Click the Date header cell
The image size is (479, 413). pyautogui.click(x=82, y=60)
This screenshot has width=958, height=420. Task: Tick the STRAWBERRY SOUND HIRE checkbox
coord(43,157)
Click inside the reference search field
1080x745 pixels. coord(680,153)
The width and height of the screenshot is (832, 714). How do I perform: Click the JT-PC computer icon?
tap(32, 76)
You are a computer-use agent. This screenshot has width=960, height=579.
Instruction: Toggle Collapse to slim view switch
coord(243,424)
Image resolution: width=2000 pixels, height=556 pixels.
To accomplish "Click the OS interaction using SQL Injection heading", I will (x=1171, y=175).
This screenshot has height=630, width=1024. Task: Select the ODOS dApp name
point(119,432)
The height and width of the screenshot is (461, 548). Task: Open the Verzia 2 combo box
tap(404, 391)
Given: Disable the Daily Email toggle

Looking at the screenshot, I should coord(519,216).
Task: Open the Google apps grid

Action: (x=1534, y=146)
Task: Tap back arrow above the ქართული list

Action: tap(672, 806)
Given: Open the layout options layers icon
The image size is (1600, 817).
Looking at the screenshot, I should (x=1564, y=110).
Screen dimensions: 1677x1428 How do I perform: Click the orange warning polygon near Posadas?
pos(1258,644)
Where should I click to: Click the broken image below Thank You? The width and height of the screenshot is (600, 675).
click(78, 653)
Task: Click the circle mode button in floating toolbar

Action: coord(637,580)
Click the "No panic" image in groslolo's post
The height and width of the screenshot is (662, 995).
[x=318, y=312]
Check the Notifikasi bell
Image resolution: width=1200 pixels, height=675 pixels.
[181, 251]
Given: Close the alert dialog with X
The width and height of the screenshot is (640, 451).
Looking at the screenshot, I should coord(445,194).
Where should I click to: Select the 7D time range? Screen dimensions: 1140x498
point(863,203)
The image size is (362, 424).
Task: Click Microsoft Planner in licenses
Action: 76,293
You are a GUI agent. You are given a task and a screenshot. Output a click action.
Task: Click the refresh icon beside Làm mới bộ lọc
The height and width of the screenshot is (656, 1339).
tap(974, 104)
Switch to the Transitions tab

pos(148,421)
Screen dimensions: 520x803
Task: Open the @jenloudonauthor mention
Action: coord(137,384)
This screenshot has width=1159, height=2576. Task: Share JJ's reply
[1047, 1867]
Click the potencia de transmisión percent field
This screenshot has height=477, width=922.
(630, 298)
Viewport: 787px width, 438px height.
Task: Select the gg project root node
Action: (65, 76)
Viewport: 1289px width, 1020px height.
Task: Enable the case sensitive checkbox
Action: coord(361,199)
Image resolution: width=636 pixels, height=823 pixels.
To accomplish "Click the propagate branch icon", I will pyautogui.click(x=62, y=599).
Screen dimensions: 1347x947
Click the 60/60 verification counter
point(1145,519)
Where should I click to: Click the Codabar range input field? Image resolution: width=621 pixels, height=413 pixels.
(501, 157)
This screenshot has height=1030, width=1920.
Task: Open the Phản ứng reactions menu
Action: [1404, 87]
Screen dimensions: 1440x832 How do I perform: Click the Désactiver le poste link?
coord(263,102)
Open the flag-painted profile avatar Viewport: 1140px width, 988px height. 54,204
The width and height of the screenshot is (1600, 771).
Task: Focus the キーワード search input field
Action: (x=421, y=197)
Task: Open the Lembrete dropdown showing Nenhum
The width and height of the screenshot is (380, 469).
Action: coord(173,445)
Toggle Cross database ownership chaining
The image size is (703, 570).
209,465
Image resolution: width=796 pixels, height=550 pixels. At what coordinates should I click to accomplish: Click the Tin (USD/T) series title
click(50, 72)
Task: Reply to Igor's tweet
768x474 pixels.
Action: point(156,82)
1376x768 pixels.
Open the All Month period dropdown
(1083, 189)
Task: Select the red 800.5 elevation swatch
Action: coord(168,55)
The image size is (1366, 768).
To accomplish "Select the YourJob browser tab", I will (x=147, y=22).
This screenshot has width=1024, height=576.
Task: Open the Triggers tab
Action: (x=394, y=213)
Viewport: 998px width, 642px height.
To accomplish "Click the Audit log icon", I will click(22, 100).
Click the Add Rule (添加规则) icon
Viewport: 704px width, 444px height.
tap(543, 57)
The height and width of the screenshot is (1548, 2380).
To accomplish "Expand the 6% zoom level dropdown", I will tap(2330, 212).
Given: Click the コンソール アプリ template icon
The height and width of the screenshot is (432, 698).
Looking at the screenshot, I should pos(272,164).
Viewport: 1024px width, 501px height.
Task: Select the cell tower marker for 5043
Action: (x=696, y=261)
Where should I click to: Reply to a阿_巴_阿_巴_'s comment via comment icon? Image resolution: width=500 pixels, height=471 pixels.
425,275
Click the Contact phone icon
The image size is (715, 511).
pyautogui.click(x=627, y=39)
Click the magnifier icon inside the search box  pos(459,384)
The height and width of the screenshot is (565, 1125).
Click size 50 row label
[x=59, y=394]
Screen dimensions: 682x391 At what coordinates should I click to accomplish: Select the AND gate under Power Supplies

━━━━━━━━━━

__ABOUT THIS EXERCISE__
Go to the line in the material above that contains "Image resolution: width=2000" and copy exactly from there through the line that contains "Given: Close the alert dialog with X", stopping after it.

__RESULT OF THIS EXERCISE__
Image resolution: width=2000 pixels, height=556 pixels.
To accomplish "Click the OS interaction using SQL Injection heading", I will (x=1171, y=175).
This screenshot has height=630, width=1024. Task: Select the ODOS dApp name
point(119,432)
The height and width of the screenshot is (461, 548). Task: Open the Verzia 2 combo box
tap(404, 391)
Given: Disable the Daily Email toggle

Looking at the screenshot, I should coord(519,216).
Task: Open the Google apps grid

Action: (x=1534, y=146)
Task: Tap back arrow above the ქართული list

Action: tap(672, 806)
Given: Open the layout options layers icon
The image size is (1600, 817).
Looking at the screenshot, I should (x=1564, y=110).
Screen dimensions: 1677x1428 How do I perform: Click the orange warning polygon near Posadas?
pos(1258,644)
Where should I click to: Click the broken image below Thank You? The width and height of the screenshot is (600, 675).
click(78, 653)
Task: Click the circle mode button in floating toolbar

Action: coord(637,580)
Click the "No panic" image in groslolo's post
The height and width of the screenshot is (662, 995).
[x=318, y=312]
Check the Notifikasi bell
Image resolution: width=1200 pixels, height=675 pixels.
[181, 251]
Given: Close the alert dialog with X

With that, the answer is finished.